Les échantillons collectés ont été confiés au laboratoire du Professeur Christian Doutremepuich, expert reconnu en génétique forensique basé à Bordeaux, dont l’équipe avait déjà été sollicitée dans d’autres affaires criminelles sensibles. Sa mission est précise : comparer chacun de ces 106 profils aux traces ADN inconnues — non rattachées à la famille d’Émile — découvertes sur les vêtements et les chaussures de l’enfant.

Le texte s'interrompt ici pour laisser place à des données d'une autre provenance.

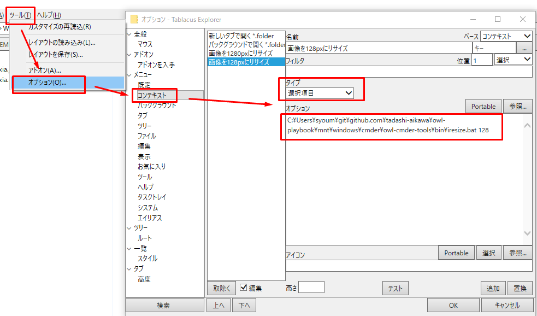Collapse the メニュー tree node
Viewport: 537px width, 316px height.
[x=129, y=75]
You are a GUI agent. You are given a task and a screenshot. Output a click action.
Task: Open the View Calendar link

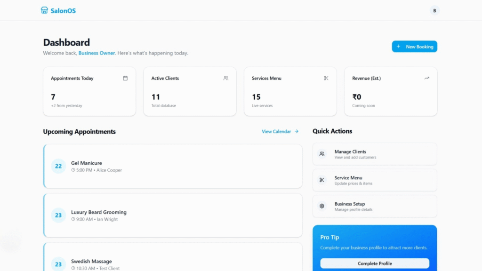tap(280, 132)
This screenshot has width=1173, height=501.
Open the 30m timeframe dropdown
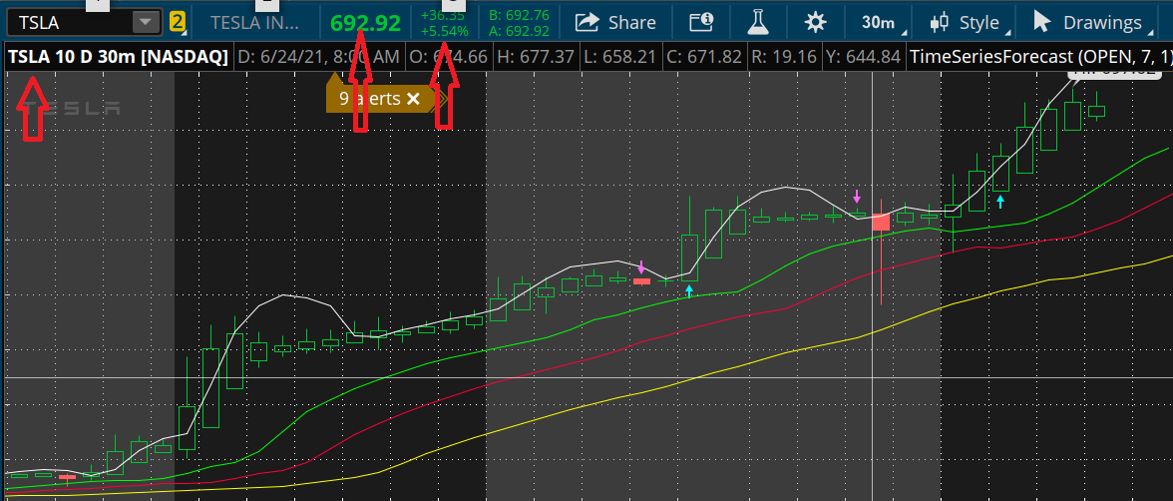coord(878,21)
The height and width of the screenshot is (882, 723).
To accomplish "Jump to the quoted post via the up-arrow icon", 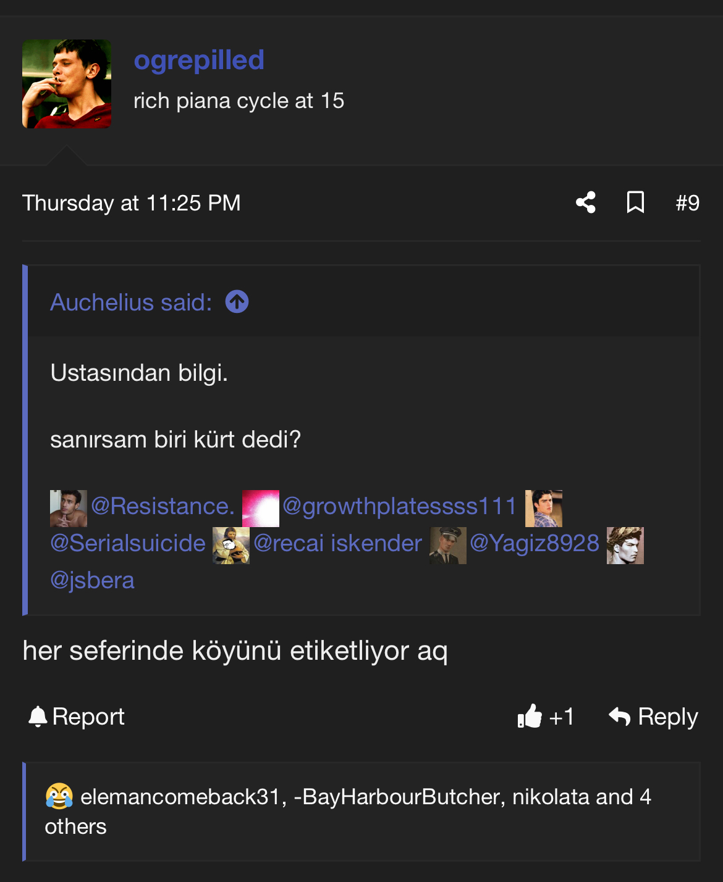I will point(237,302).

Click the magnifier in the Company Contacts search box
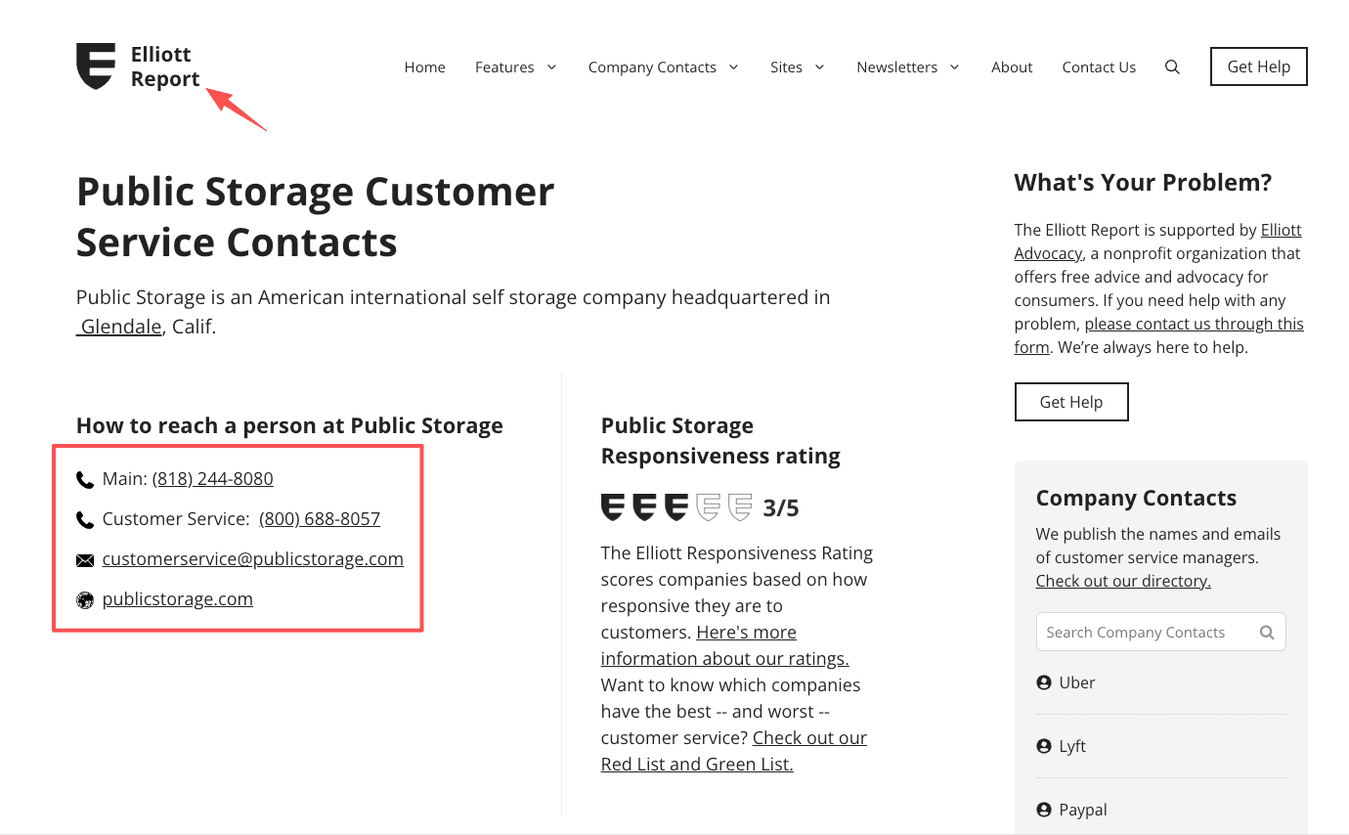point(1267,632)
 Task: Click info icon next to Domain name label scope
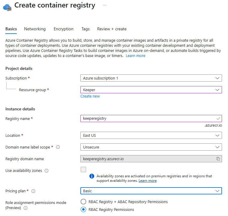point(58,147)
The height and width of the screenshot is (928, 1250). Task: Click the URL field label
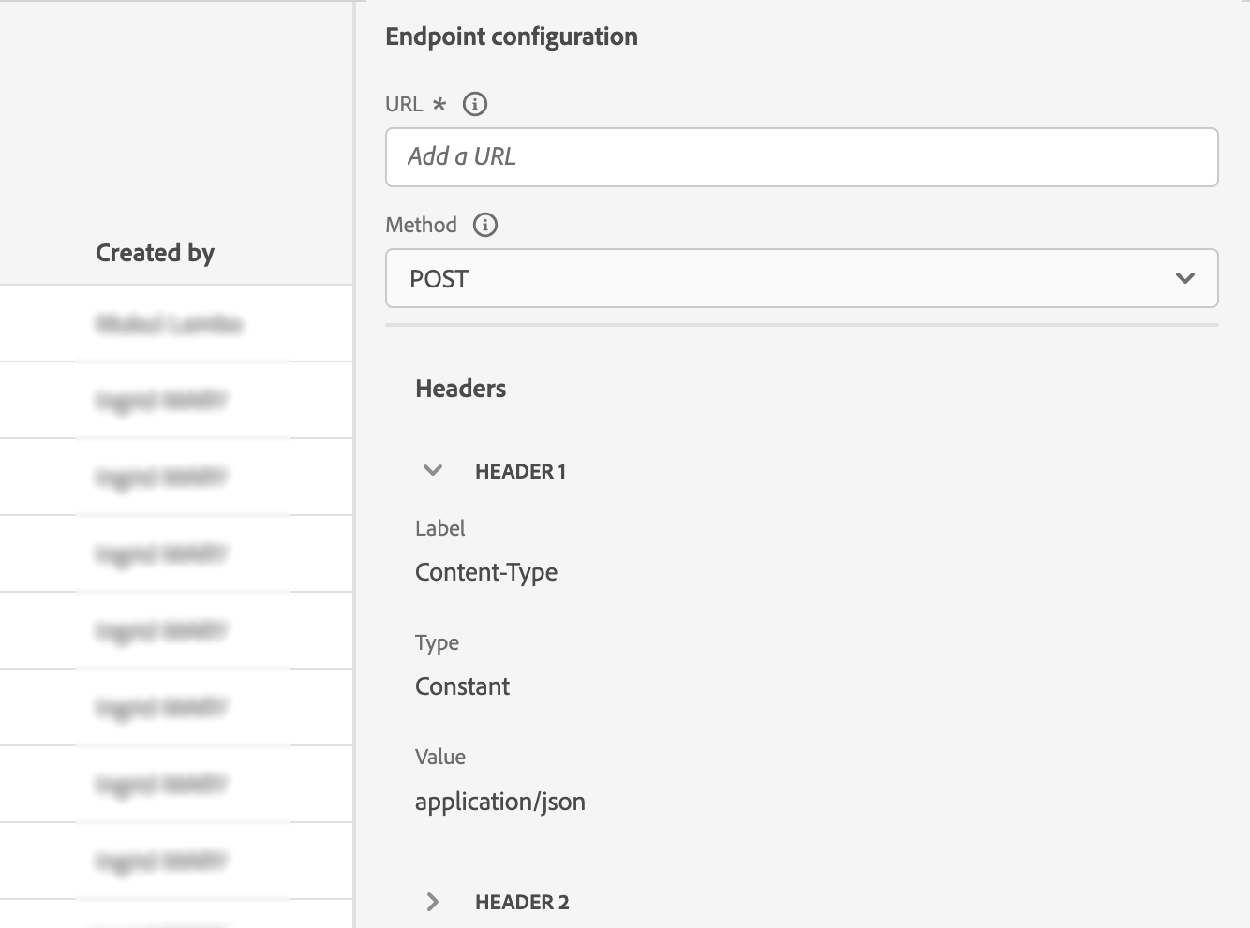(x=404, y=104)
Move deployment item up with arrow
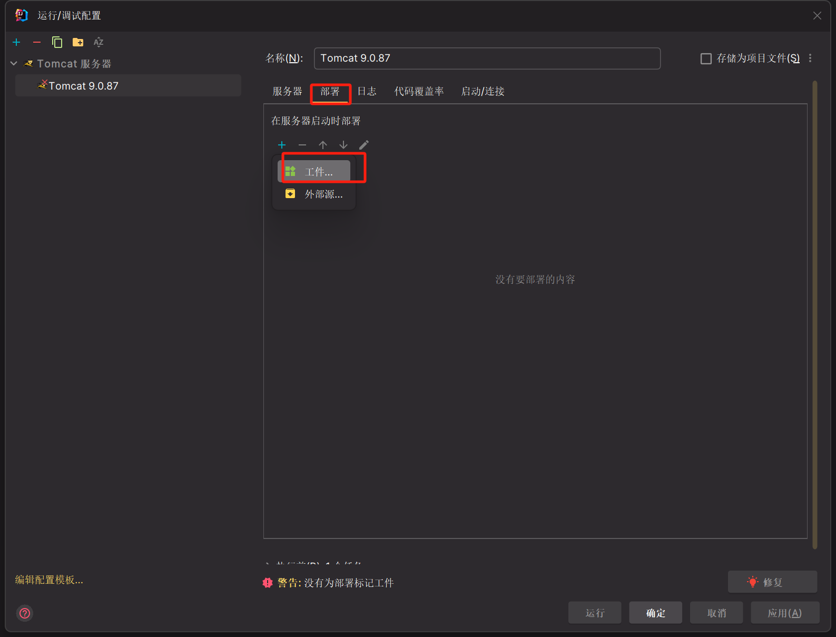 [323, 145]
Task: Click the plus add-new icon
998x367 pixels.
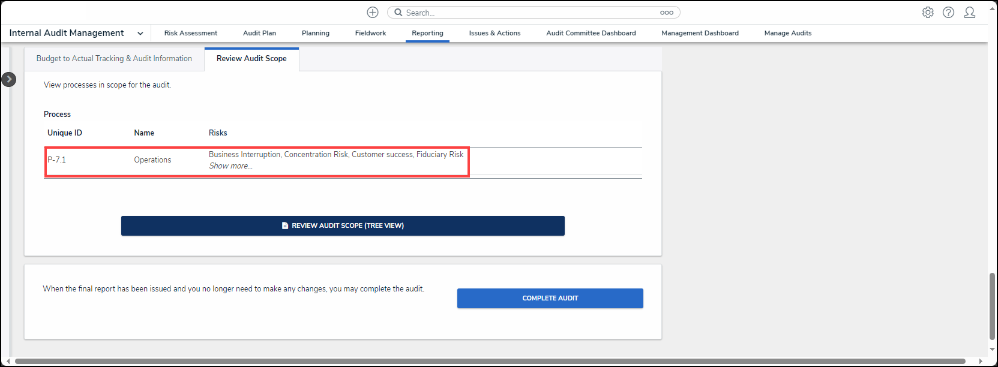Action: (x=373, y=13)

Le défi scientifique est considérable. Les experts doivent distinguer un ADN de transfert — issu d’un contact fortuit et sans lien avec les faits — d’une trace laissée sciemment, lors d’un geste criminel ou du déplacement du corps. Cette différenciation, techniquement complexe, conditionne la valeur judiciaire de chaque résultat. Si une correspondance nette est établie, elle pourrait immédiatement orienter les enquêteurs vers un suspect identifié.
Puces de volailles et excréments de chauves-souris : des indices biologiques qui intriguent
Parallèlement aux analyses génétiques, un rapport d’expertise rendu en septembre 2024 a mis au jour des découvertes biologiques inattendues. Des puces de volailles et des excréments de chauves-souris ont été retrouvés sur les ossements et les vêtements d’Émile. Ces éléments, sans lien apparent avec le hameau du Haut-Vernet, suggèrent que le corps de l’enfant aurait séjourné dans un environnement très particulier.

Les enquêteurs s’orientent désormais vers l’hypothèse d’un lieu agricole fermé — une grange, un abri ou un bâtiment d’élevage — où le corps aurait pu être entreposé. Cette piste impose un regard nouveau sur la géographie du secteur et pourrait conduire à des investigations ciblées sur des propriétés rurales jusqu’ici écartées du périmètre de recherche.
D’autres éléments viennent compléter le tableau. Deux vélos ont été saisis dans le cadre de l’enquête et soumis à expertise. Par ailleurs, depuis le début de l’affaire, plusieurs centaines de courriers anonymes ont été adressés aux enquêteurs. Les traces génétiques relevées sur ces correspondances seront également intégrées aux croisements en cours, dans l’espoir qu’un recoupement inattendu fasse surface.
Avant l’été : les enjeux d’une avancée judiciaire décisive
Les deux juges d’instruction en charge du dossier espèrent obtenir un premier retour du laboratoire bordelais « dans plusieurs semaines », et au plus tard avant l’été 2026. Cette échéance, désormais scrutée par tous les acteurs de l’affaire, représente une fenêtre d’opportunité que l’enquête n’avait pas encore connue depuis la découverte des ossements.